O resultado das prévias nas eleições da Argentina, nas quais o presidente Mauricio Macri foi derrotado, provocou um complexo impasse para o candidato peronista Alberto Fernández, líder nas pesquisas. "Se Fernández diz que não há nenhuma continuidade, que tudo é ruptura, começa a gerar um nível de instabilidade que vai esperá-lo no fim do caminho", analisou o historiador e jornalista Carlos Pagni, considerado na Argentina um analista de linha conservadora, em uma palestra na Fundação Fernando Henrique Cardoso, em São Paulo. Em entrevista ao jornal O Estado de São Paulo, ele traçou suas expectativas para a Argentina e o continente.
Para a América Latina, o que um eventual governo de centro-esquerda na Argentina, com Alberto Fernández, representa?
Fernández tentará alinhar-se provavelmente com o México e algum outro governo de centro-esquerda para constituir uma versão progressista que não seja ligada ao PT, ao (presidente da Venezuela, Nicolás) Maduro. Ele vai explorar esse caminho à medida que suas necessidades de financiamento permitam. Na Espanha, ele é (Pedro) Sánchez (primeiro-ministro espanhol, socialista) e não Podemos. E na América Latina não é bolivariano. Se aproxima de López Obrador e de outros partidos progressistas, como (o de Tabaré Vazquez, presidente do) Uruguai. Ele já disse isso.
Qual é o principal problema econômico da Argentina?
Quando Fernández diz "vamos impulsionar o crescimento pela via consumo", sendo que 90% das coisas que se consomem na Argentina são compradas em dólares, não sei de onde ele vai tirar (mais) dólares. Este é o problema central para a economia argentina: seu problema de balança comercial e, no fundo, a deficiência da conta corrente. Macri nunca entendeu isso, e não sei se Fernández entendeu. Os diagnósticos de Macri e de Fernández são muito parecidos.
O que os diferencia?
Macri acredita que os países melhoram quando há comércio internacional e, na abertura comercial, qualquer custo é pouco para o benefício que traz. Fernández, a cada vez que fala de integração comercial, integração com a Europa e abertura comercial nas relações com o Brasil, é sempre de uma perspectiva muito preventiva. Fernández está ligado a setores protecionistas.

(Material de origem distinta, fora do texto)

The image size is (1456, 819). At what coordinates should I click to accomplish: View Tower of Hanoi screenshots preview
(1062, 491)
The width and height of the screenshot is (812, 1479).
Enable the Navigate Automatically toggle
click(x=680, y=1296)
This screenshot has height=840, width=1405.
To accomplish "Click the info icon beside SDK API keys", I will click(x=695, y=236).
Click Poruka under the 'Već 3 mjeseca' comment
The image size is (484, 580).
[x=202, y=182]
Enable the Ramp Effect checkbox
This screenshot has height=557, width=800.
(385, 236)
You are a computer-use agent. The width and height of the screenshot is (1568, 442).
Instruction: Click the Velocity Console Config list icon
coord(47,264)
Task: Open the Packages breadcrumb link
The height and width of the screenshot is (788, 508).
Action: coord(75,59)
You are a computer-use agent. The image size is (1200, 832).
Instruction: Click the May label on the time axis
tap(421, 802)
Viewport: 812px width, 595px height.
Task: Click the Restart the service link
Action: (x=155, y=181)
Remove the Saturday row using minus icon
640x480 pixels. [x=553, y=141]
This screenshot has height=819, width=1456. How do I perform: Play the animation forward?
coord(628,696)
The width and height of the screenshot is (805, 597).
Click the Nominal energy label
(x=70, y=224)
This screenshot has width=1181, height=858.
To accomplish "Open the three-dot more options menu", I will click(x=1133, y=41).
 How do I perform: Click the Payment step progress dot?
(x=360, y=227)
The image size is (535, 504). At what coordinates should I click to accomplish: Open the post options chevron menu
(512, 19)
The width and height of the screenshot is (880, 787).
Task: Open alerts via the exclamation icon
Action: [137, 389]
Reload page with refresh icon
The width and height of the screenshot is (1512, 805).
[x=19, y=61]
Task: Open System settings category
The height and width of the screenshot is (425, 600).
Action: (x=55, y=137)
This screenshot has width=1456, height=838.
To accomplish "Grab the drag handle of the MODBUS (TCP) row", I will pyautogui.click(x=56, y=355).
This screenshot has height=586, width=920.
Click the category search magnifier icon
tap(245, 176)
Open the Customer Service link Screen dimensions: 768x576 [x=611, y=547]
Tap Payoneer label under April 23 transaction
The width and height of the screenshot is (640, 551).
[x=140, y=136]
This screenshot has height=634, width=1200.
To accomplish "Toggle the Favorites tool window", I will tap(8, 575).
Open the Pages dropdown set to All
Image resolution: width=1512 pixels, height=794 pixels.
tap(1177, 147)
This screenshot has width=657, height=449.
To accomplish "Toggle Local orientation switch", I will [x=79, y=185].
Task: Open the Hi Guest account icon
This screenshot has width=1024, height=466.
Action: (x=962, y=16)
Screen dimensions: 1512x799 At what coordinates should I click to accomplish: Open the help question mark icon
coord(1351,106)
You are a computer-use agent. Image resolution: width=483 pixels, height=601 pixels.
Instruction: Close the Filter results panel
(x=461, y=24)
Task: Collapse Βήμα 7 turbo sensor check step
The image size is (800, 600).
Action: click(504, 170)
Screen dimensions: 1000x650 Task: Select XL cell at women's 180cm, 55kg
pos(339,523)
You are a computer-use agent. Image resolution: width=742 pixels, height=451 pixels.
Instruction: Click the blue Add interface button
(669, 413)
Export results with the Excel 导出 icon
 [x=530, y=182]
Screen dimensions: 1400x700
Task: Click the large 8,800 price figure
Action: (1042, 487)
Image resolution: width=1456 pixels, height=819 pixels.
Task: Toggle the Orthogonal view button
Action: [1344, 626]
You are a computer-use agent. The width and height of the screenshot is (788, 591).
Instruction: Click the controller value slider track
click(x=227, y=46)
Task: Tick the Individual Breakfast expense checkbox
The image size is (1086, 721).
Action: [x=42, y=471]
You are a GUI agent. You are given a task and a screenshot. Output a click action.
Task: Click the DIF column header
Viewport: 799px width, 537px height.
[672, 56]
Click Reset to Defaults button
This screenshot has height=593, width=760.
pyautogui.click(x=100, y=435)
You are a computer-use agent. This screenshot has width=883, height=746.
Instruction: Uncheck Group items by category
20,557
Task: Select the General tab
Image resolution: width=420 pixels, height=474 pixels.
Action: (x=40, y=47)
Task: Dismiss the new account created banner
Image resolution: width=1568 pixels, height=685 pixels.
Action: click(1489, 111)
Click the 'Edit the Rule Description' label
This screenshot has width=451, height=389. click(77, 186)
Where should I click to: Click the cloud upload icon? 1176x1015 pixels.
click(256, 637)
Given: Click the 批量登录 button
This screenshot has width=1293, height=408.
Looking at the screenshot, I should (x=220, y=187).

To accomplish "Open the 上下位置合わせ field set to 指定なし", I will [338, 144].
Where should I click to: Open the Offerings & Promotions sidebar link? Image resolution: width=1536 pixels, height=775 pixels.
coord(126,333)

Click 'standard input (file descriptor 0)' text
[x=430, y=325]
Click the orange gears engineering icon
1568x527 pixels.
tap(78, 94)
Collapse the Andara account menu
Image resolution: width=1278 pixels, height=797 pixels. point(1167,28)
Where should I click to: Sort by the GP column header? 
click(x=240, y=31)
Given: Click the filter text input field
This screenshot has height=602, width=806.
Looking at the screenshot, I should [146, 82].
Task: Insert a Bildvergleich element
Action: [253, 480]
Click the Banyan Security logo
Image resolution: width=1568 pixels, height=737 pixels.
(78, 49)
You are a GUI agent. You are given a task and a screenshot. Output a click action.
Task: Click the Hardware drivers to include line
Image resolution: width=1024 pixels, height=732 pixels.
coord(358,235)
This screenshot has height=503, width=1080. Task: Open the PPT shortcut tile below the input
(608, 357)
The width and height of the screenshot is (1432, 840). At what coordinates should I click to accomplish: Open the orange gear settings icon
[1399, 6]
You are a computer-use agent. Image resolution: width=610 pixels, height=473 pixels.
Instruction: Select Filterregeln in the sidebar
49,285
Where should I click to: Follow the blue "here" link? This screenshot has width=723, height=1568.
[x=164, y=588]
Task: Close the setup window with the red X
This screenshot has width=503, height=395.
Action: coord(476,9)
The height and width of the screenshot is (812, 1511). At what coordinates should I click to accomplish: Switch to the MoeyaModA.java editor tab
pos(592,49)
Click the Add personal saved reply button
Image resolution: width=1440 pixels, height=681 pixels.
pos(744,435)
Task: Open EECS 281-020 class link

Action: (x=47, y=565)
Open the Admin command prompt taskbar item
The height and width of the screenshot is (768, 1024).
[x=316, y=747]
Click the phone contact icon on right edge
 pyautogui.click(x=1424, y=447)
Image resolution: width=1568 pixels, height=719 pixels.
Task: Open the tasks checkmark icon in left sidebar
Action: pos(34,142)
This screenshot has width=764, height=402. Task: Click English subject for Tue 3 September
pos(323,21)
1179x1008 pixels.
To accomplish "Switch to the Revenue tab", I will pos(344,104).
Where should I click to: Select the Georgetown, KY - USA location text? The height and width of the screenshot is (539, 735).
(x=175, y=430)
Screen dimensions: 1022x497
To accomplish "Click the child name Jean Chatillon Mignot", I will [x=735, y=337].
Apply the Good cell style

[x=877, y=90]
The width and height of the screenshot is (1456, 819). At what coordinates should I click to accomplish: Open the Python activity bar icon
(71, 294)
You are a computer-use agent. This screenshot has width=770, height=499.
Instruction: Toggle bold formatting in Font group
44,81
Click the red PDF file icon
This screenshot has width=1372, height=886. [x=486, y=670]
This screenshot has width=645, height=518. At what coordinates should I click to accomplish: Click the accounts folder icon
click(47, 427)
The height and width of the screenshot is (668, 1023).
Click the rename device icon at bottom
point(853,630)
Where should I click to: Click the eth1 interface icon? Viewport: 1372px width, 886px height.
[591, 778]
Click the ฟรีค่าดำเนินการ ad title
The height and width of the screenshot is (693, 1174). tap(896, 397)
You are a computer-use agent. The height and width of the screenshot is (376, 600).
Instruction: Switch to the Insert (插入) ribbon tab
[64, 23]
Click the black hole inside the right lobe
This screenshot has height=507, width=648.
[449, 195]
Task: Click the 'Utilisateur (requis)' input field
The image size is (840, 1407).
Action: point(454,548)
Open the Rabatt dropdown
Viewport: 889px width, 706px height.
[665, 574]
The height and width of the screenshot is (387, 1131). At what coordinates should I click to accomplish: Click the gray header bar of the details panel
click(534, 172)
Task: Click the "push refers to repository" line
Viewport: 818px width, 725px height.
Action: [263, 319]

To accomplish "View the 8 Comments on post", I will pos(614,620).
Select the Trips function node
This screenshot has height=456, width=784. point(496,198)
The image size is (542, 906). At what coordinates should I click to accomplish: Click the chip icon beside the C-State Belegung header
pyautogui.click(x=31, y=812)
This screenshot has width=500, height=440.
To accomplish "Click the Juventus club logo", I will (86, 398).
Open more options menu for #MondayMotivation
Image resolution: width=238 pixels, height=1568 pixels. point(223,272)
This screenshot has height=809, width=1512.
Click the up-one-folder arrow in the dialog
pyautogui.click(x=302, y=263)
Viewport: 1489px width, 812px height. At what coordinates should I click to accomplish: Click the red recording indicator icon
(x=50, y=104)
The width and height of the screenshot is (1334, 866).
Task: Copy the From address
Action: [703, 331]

As declarações do presidente Jair Bolsonaro tiveram influência no clima político na Argentina?
Bolsonaro - em um momento em que Macri, por razões econômicas, não podia dizer "Fernández é Venezuela" - achou que dizer isso, ele mesmo, ajudava. É como se o papel de fazer a caracterização hiper negativa da chapa Fernández-Cristina fosse terceirizado para Bolsonaro e a outros dirigentes internacionais.
Como uma eleição de Fernández se refletiria no acordo entre Mercosul e União Europeia?
Precisamos ver o que se passa na Europa em relação ao acordo Mercosul-UE. Já temos problemas na Áustria, na França, na Irlanda. Mas suponhamos que os europeus aprovem o acordo com o Mercosul.